Pathology 6000 Laboratory - Department of Pathology, UCD-School of Medicine

RENAL  UNIT

CASE  6

Clinical History:

A 22 year old white male factory worker was well until February 1976 when he had a flu-like illness with fever, muscle aches, and cough.  Over the next few weeks the fever and myalgia decreased but the cough persisted and there were some episodes of hemoptysis.  In March the hemoptysis became severe and he had dyspnea.  He also felt weak, nauseated and without appetite.

The BP was 150/100 mmHg.  Rales were heard in the lungs and the chest was dull to percussion.  He had mild ankle edema.

A chest X-ray showed patchy bilateral density suggesting an alveolar infiltrate.

The hematocrit was 31%, WBC 8500/mm3.  BUN was 71 mg/dl and serum creatinine was 5.0 mg/dl.  Two days later the creatinine was 8.1 mg/dl.  Urinalysis: color, cloudy brownish red; specific gravity, 1.010; glucose 0; protein 1+. There were 50-100 RBC/HPF, 20 WBC/HPF and casts such as that in Figure 1.

Questions:

1. What is the clinical diagnosis?

2. What are some diseases that cause this combination of renal and pulmonary problems?  Can you exclude acute post-streptococcal GN?
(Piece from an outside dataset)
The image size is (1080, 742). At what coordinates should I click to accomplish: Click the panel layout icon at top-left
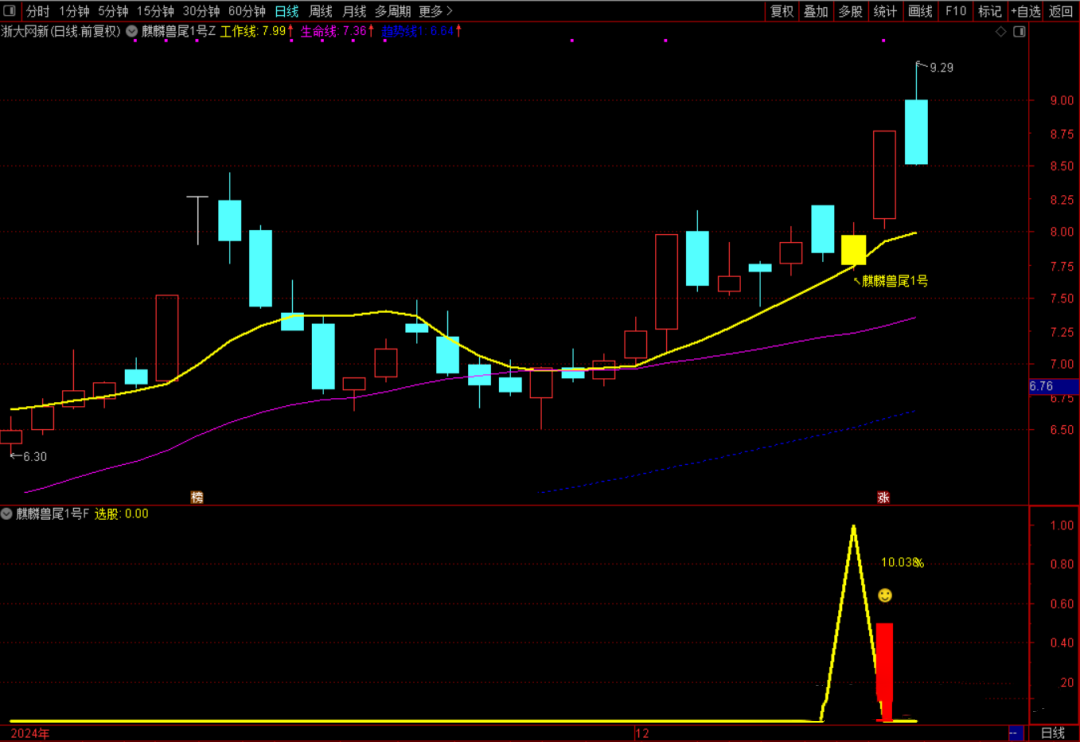coord(11,11)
3. A kidney biopsy was done in which most of the glomeruli looked like the one in Figure 2.  What does it show?

4. Figure 3 and Figure 4 show immunofluorescence stains for IgG and fibrinogen respectively.  What do they tell you about the pathogenesis of the disease?
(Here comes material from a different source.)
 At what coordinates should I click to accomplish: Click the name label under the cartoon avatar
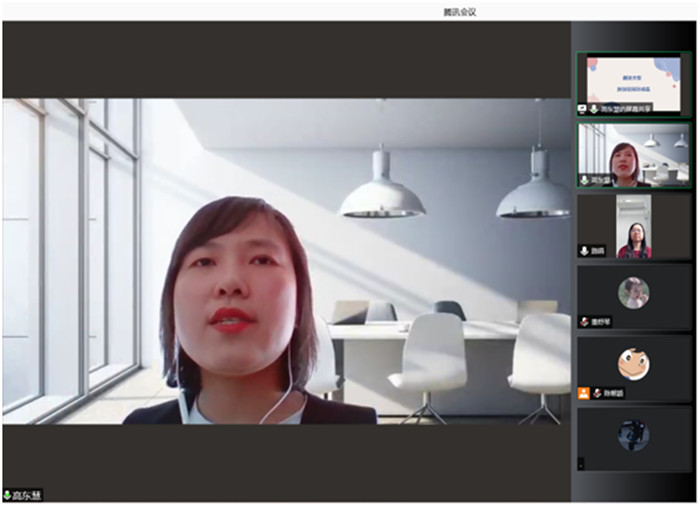[611, 393]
5. Can you now make a clinical pathological diagnosis?

6. If renal function continued to deteriorate would you recommend kidney transplantation?

7. What is the prognosis?

8. What biopsy finding would you expect in polyarteritis nodosa? (see Figure 5 and Figure 6).

9. Summarize the usual 4 features of this glomerular disease.